*** Text to read ***

Informative and engaging webinar vs. boring waste-of-time-inar. Your choice.

What makes the difference between a valuable webinar experience and a regrettable waste of time? Great question! This is the 5th of my content marketing blog posts inspired by Ann Handley and C.C. Chapman’s book “Content Rules,” let’s look at a few of Ann and C. C.’s tips and talk about some of the things that can make the difference between an informative and engaging webinar vs. boring waste-of-time-inar:

Content Marketing Ideas

Content Marketing - Content Rules!

Wrong focus

So as soon as I say “prospects,” sales begins to think “dollar signs.” But back up the truck a moment. Yes, we are doing this to gain revenue, but you won’t get there nearly as fast or as often unless you provide value and pave the way for a clear channel of two-way communication and a trusted partnership first. There will come a time to sell, but webinars are a time to inform, to converse, to ask, to inspire and to build credibility. Get this part right and the dollars will follow.

Sloppy execution

Having the right information does not always solve the problem. Knowing what you want is great, but making it happen takes a good plan, hard work, attetion to detail, hard work, a good plan “B”, more hard work and a lot of flexibility. Consider these ideas before you plan your next webinar series.

*** Given material ***

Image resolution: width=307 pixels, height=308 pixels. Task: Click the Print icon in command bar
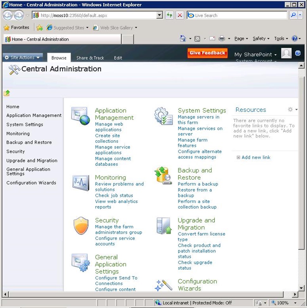(x=222, y=39)
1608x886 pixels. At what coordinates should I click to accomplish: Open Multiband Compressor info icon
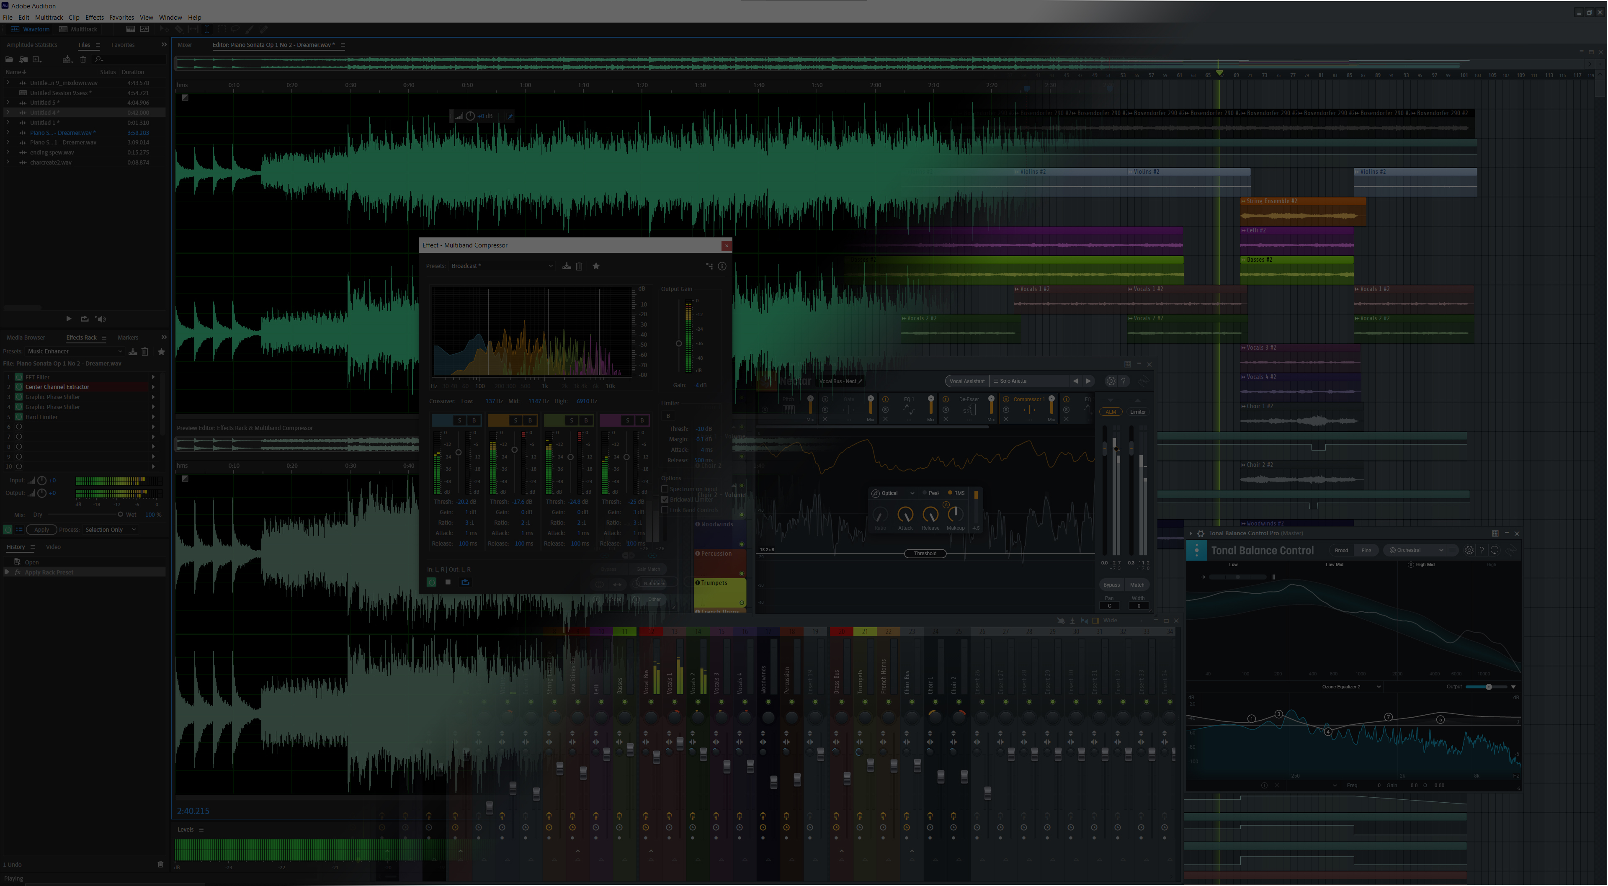pyautogui.click(x=722, y=266)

***

* [Challenge 1]:
Render the sentence "Having the right information does not always solve the problem." from the webinar text into French.
* [Challenge 2]:
Quote the webinar text word for word, from "Content Marketing - Content" down to "dollars will follow.".
The lines accompanying this text have no connection to it.

* [Correct response 1]:
Disposer des bonnes informations ne résout pas toujours le problème.

* [Correct response 2]:
Content Marketing - Content Rules!

Wrong focus

So as soon as I say “prospects,” sales begins to think “dollar signs.” But back up the truck a moment. Yes, we are doing this to gain revenue, but you won’t get there nearly as fast or as often unless you provide value and pave the way for a clear channel of two-way communication and a trusted partnership first. There will come a time to sell, but webinars are a time to inform, to converse, to ask, to inspire and to build credibility. Get this part right and the dollars will follow.